Napoli insomma nutre, con un incastro quasi magico, la vitalità castrata di Leopardi: una storia pressochè perfetta nella sua assoluta imperfezione. Napoli lo ribattezza affettuosamente il ranavuottolo, il ranocchietto (inutile spiegare perché), ma lo fa con bonaria complicità non disdegnata dal poeta. Il gobbo nella tradizione napoletana porta fortuna, e Giacomo rideva di questa goffa convinzione, ma non rinunciava a stare con gli scugnizzi, a farsi toccare la gobba, e giocava al lotto, dava i numeri, passava le serate nelle taverne. Preferiva quel grande teatro di strada alla compagnia dei “saccentuzzi” dei salotti, che non lo amava perché lo invidiava per il suo genio, per la sua mente da filosofo, la sua penna da artista, per i suoi modi gentili. Ha anche modo di sbeffeggiarli magistralmente nella poesia “I nuovi credenti”, definendoli cattolici per convenienza, ottimisti per stoltezza. A ogni modo, si deve all’odiato-amato editore napolitano Starita, la prima edizione de “I Canti” del 1835.
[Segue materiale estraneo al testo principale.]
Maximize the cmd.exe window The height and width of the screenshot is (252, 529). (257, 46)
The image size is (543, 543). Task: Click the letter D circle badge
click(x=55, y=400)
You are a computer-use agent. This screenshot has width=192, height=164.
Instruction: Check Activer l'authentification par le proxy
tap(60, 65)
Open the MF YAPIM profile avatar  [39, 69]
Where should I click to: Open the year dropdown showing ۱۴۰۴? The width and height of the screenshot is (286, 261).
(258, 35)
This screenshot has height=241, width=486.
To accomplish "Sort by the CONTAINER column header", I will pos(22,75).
A Napoli ritrova anche un’altra Paolina, non la sua amatissima sorella, ma la sorella di Antonio Ranieri, che si affezionerà all’amico del fratello e ne trascriverà a bella tutte le poesie e le riflessioni del Leopardi napoletano.

Nei quattro anni di Napoli, Giacomo, Antonio e Paolina ogni tanto si trasferiscono da degli amici a Torre del Greco, sulle falde del Vesuvio. Giacomo passa molto tempo a riflettere e scrivere del senso della vita in un balcone che guarda il vulcano. E proprio nei giorni del suo soggiorno a Torre, il Vesuvio erutta. Giacomo osserva, come ha sempre fatto, l’arido vero, il nulla, l’abisso in cui ci troviamo, ma, per la prima volta – e qui sta il grande regalo di Napoli a Leopardi e all’umanità – Leopardi osserva il fenomeno distruttivo dell’eruzione, dalla prospettiva di chi reagisce, di chi prova a prosperare negli stenti, di chi riesce a odorare, a cercare la bellezza, accontentandosi dei suoli aridi e desertici. Lo fa dedicando la sua poesia sul vulcano che distrugge alla ginestra, al fiore del deserto, il fiore che sopravvive, e che profuma e fiorisce al di là di ogni tragedia.

Malgrado tutto, bisogna avere coraggio di vivere. C’è sempre una occasione di riscatto. Ecco qualche verso de “La Ginestra”, una delle più belle poesie di tutti i tempi, non soltanto italiana:

“Or tutto intorno
una ruina involve,
dove tu siedi, o fior gentile, e quasi
i danni altrui commiserando, al cielo

di dolcissimo odor mandi un profumo,
che il deserto consola. 

Leopardi morirà qualche mese dopo, il 14 giugno 1837, a 38 anni, durante una epidemia di colera (ma il colera non è stata la causa) che rendono inevitabilmente complesse anche le operazioni di sepoltura. L’amico Antonio dice di averlo sepolto nella Chiesa di San Vitale a Fuorigrotta, ma studi successivi sulle ossa riesumate pongono più di un dubbio. Quelle ossa sono state poi trasferite al Parco Vergiliano, accanto alla tomba di Virgilio, altro grande poeta dell’età antica. Altri sostengono che le spoglie di Leopardi furono portate nel Cimitero delle Fontanelle, nel quartiere Sanità.

Poco ci cala, in fondo. Il Ranavuottolo è per sempre commisto con la città di Napoli e il suo spirito circense, colorato, affettuoso e accogliente.